Kendati demikian PPT mengaku bersyukur, meski malu dengan video yang beredar, akhirnya ia terbebas dari perbudakan seks oleh gurunya senidri.
Trauma dan Hiperseks
Video tak senonoh yang beredar tak sedikit memojokan PPT dan menganggap mau sama mau. Hal ini disebabkan lantaran PPT tampak menyerahkan dirinya pada sang guru.
Padahal PPT yang masih di bawah umur jelas dianggap sebagai korban. Dalam kasus ini, praktisi gentle parenting Halimah melalui akun TikToknya @dailyjour menjelaskan terkait anak yang tampak mau sama mau ketika dilecehkan orang dewasa.
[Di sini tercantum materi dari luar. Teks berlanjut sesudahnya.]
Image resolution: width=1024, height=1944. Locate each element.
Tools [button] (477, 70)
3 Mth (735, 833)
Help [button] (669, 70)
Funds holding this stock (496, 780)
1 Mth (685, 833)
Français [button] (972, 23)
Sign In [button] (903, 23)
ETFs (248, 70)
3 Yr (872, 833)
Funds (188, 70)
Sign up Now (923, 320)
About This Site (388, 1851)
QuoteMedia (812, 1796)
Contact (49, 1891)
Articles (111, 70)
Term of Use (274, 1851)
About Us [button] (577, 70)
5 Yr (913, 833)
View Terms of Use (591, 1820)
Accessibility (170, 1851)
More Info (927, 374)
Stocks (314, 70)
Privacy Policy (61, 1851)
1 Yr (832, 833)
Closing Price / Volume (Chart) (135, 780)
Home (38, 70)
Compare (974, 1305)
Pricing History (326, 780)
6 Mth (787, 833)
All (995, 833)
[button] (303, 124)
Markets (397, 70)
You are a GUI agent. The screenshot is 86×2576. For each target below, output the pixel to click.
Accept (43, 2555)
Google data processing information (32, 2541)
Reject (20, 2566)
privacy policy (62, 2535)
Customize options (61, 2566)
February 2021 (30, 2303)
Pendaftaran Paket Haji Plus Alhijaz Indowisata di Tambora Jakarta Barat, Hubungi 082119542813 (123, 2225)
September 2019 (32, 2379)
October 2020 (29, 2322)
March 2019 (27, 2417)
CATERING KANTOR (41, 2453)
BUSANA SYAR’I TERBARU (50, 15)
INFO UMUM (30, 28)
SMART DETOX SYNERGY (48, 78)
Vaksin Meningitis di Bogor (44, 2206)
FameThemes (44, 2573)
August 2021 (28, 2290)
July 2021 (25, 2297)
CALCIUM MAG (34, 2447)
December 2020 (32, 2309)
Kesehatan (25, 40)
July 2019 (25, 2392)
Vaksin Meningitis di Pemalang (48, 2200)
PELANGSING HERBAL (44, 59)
"Menurut peneltian ketika seseorang mengalami pelecehan seksual di usia anak-anak atau remaja, maka trauma yang sering ditimbulkan adalah hiperseksualitas," ungkap Halimah di akun TikTok miliknya.
"Ketika seorang anak atau remaja mengalami sensasi biologis yang seharusnya tidak dirasakan di usai tersebut dan itu terjadi pikiran dan tubuh anak enggak sinkron, pikiran menolak tapi tubuh menginginkan sesuatu tersebut," imbuhnya.
Trauma atas pelecehan menurut Halimah bisa sangat beragam namun mendorong mendorong untuk berbuat sesuatu di luar nalar. Mulai dari hiperseks bahkan sampai mengubah orientasi dan ekspresi seksual.
Pelecehan seksual dari orang dekat juga bisa sangat rentan, terutama pada anak yang memiliki kekosongan peran orang tua.
Baca Juga: Kenali Child Grooming, Istilah yang Dikaitkan Kasus Guru-Murid di Gorontalo
"Bagi anak yang punya alarm yang sehat mungkin risih tapi bagimana anak yang tak pernah mengalami kasih sayang ke ayahnya pasti dia akan nyaman. Kalau respons traumanya jadi hiper dia enggak akan merasa cukup dia akan nyari meski merasa jijik," tandasnya.